2.2Le 30 septembre 2005, le Documentation and Advisory Centre on Racial Discrimination, organisation non gouvernementale (ONG) agissant au nom de l’auteur, a porté plainte contre Mme Frevert auprès de la police de Copenhague pour violation de l’article 266 b du Code pénal danois, qui interdit les discours de haine. Les 4 et 10 octobre 2005, la police de Copenhague a interrogé E. T. et lui a signifié qu’il avait commis une violation de l’article 266 b. Pendant son interrogatoire, il a déclaré qu’il avait accidentellement téléchargé les articles incriminés sur le site Web de Mme Frevert tandis qu’il téléchargeait d’autres documents. Le 11 octobre 2005, la police de Copenhague a interrogé Mme Frevert sous caution. Celle-ci a expliqué qu’elle n’avait ni édité ni approuvé les articles incriminés, qui avaient été téléchargés sur son site Web sans son autorisation, et qu’elle n’en avait eu connaissance que lorsqu’elle avait commencé à recevoir des appels téléphoniques de plusieurs journalistes alors qu’elle se trouvait au Royaume-Uni de Grande-Bretagne et d’Irlande du Nord.

2.3Dans une lettre datée du 13 octobre 2005, le Directeur de la police de Copenhague a informé le Documentation and Advisory Centre on Racial Discrimination qu’il avait été mis fin à l’enquête sur Mme Frevert car il n’avait pu être établi avec le degré de certitude requis pour une inculpation que Mme Frevert avait eu l’intention de diffuser les déclarations en question, vu qu’elle-même et son webmestre avaient déclaré ne pas connaître la teneur des articles. Le procureur régional a confirmé la décision en appel le 13 décembre 2005, sa propre décision étant elle-même définitive.

2.4La police de Copenhague a transmis le dossier concernant l’affaire d’E. T., en le joignant à une lettre datée du 30 décembre 2005, à la police d’Helsingor pour complément d’enquête. Le 19 janvier 2006, la police d’Helsingor a recommandé au procureur régional de retirer les accusations contre E. T. au motif qu’il ne pouvait être prouvé, compte tenu des déclarations de l’intéressé, que les articles avaient été publiés intentionnellement. Le 8 février 2006, le procureur régional a demandé au chef de la police d’Helsingor de procéder à des investigations supplémentaires, y compris à des expertises informatiques.

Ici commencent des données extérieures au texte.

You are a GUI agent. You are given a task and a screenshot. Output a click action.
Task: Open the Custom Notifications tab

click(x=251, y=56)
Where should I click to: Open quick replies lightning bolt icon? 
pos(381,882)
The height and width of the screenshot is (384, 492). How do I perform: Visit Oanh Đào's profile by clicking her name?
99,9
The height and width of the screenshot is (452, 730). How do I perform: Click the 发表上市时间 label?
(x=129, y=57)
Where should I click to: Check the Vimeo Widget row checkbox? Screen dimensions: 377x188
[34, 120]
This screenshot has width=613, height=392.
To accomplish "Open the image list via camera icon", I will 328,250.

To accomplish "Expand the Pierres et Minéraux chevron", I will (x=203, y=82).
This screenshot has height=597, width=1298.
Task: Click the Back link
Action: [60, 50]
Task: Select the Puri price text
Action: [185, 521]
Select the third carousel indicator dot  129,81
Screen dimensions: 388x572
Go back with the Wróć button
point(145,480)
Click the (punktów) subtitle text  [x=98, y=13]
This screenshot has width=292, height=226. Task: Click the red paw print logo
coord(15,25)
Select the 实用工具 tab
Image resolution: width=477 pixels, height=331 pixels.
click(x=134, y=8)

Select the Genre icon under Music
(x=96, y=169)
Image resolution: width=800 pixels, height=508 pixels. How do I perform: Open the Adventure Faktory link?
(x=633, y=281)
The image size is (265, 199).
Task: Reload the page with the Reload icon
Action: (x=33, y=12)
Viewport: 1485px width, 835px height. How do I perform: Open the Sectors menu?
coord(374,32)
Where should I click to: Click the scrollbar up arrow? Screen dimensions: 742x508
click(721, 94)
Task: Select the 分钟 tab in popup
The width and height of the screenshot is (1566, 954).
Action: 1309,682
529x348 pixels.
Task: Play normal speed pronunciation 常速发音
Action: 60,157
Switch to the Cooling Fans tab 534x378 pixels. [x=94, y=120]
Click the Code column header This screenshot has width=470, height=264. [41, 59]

2.5Le 10 février 2006, le Documentation and Advisory Centre on Racial Discrimination a soumis une communication au Comité pour l’élimination de la discrimination raciale, au nom de l’auteur. Dans sa décision, rendue le 8 août 2007, le Comité a déclaré la communication irrecevable au motif qu’elle ne relevait pas du champ d’application de la Convention internationale sur l’élimination de toutes les formes de discrimination raciale.

2.6Le 4 janvier 2007, le Documentation and Advisory Centre on Racial Discrimination a déposé une plainte contre E. T. auprès de la police de Copenhague.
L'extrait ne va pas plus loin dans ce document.